Stored data entries
[Start of section]

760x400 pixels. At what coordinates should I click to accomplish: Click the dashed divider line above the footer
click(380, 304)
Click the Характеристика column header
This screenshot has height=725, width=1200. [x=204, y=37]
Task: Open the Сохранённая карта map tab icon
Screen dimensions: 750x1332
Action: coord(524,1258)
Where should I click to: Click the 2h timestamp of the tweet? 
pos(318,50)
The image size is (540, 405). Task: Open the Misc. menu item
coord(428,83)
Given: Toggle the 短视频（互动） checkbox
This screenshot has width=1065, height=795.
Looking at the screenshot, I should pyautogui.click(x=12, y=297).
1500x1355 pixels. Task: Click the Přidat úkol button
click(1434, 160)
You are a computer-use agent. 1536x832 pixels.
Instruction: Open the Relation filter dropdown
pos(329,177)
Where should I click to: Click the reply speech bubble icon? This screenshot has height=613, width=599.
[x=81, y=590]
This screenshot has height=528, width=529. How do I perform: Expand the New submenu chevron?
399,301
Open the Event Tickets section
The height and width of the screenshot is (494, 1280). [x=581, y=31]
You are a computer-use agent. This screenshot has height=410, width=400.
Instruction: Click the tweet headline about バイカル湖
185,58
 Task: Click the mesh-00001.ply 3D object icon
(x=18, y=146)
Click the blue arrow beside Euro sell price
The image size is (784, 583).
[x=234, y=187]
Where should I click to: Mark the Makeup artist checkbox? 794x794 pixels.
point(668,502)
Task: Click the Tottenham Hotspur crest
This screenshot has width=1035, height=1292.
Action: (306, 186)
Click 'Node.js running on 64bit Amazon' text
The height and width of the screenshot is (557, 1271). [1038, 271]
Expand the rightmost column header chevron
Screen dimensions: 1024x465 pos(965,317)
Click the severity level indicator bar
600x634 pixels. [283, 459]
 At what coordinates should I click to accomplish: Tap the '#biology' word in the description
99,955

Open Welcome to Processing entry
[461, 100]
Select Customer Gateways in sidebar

[End of section]

Every line that contains the string "computer" should be copied from the entries.

You are a computer-use agent. 1536x832 pixels.
You are a computer-use agent. This screenshot has height=410, width=400.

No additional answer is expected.